Understand which authority governs each site
The UAE has one federal employment law — Federal Decree-Law No. 33/2021 — but the body that enforces it depends on where your entity is registered.
Mainland companies fall under the Ministry of Human Resources and Emiratisation (MOHRE). Free zone companies are regulated by their own free zone authority, each with its own employment contracts, dispute procedures and sometimes separate labour courts. Two free zones operate under English common law with their own courts: DIFC (Dubai) and ADGM (Abu Dhabi).
If your business spans a mainland office, a JAFZA warehouse and a DIFC entity, you are effectively dealing with three separate HR environments simultaneously. Each requires its own contracts, and each handles disputes differently.
Practical step: map every site to its governing authority before you standardise any HR process. A contract template that works for your mainland staff may be invalid for your DIFC employees.
Workforce composition varies by site — plan accordingly
Multi-site businesses in the UAE often have a mixed workforce: Emiratis, other GCC nationals and expatriates. The rules differ for each group.
UAE and GCC nationals employed on the mainland are enrolled in the General Pension and Social Security Authority (GPSSA). Both the employer and employee make contributions. Expatriates are not enrolled in any pension scheme and instead accrue end-of-service gratuity under the federal law.
Gratuity for expatriates accrues at 21 days' basic wage per year for the first five years of service, then 30 days' basic wage per year after that, capped at two years' total pay. If you have a high-turnover site — a retail outlet or a labour camp, for example — the gratuity liability builds faster than most finance teams expect. Track it per employee, per site.
Emiratisation quotas apply to mainland private sector employers above certain headcount thresholds. If you operate across multiple mainland entities, the quota calculation may apply entity by entity rather than as an aggregate across your group. Verify this with MOHRE; the rules have been updated regularly and the penalties for non-compliance are significant.
Payroll compliance across multiple sites
All salaries paid to employees registered under MOHRE must be processed through the Wage Protection System (WPS). WPS requires payment in UAE dirhams on a set frequency, and the record of each transfer is reported to MOHRE automatically. Late or missed WPS payments can trigger fines and — for repeat offenders — a block on new visa applications.
Free zone employees are often exempt from WPS, but many free zones now have their own equivalent monitoring. Do not assume a free zone employee is outside the scope of payroll scrutiny.
Running payroll for a multi-site business often means multiple payroll cycles, multiple bank accounts and potentially multiple entities. The key discipline is reconciling what your HR system says about headcount and salaries against what WPS reports to MOHRE. Discrepancies attract attention.
For a practical look at how payroll can be consolidated across jurisdictions, how Mellow runs payroll across six countries covers the structural decisions involved.

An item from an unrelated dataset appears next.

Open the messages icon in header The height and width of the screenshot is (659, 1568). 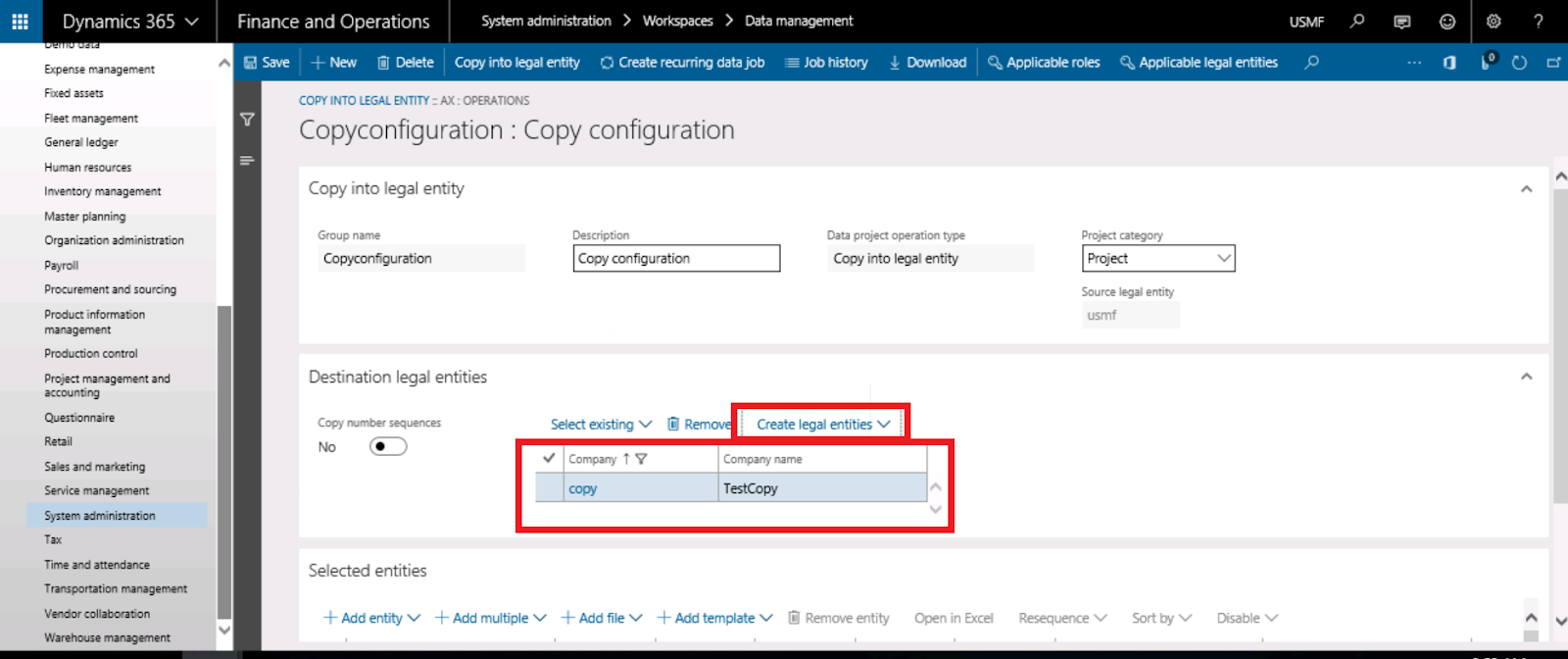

Leave, benefits and policy consistency
Federal law sets a floor, not a ceiling. After one year of continuous service, employees are entitled to 30 calendar days of annual leave. Sick leave, maternity leave and other entitlements are also set federally and apply across mainland entities.
The challenge for multi-site HR is consistency above the legal floor. If your Dubai office has a five-day sick leave policy before pay is reduced but your Sharjah site applies the statutory minimum differently, you create inequity and, eventually, disputes.
Write a single employee handbook that distinguishes clearly between what is legally required and what your company chooses to offer on top. Then apply it uniformly, noting where a free zone contract requirement overrides it.
Practical governance for multi-site HR
A few structural habits that reduce risk:
Centralise records, decentralise administration. One HR system that captures all employee data across sites is far preferable to spreadsheets maintained locally. Visa expiry dates, gratuity accruals and Emiratisation counts need to be visible at a group level.
Assign a clear HR owner per site. Even if a site manager handles day-to-day queries, someone in central HR must own compliance for that location — licence renewals, establishment card updates, MOHRE filings.
Audit annually. Each site's contracts, WPS alignment, visa status and gratuity provisions should be reviewed at least once a year. A multi-site audit is the point at which gaps that built up quietly — a contract template never updated after the 2021 law, an expired trade licence — become visible before they become penalties.
The administrative load of multi-site HR in the UAE is real, but it is manageable with clear ownership, consistent documentation and a payroll infrastructure that reflects the actual legal structure of each entity.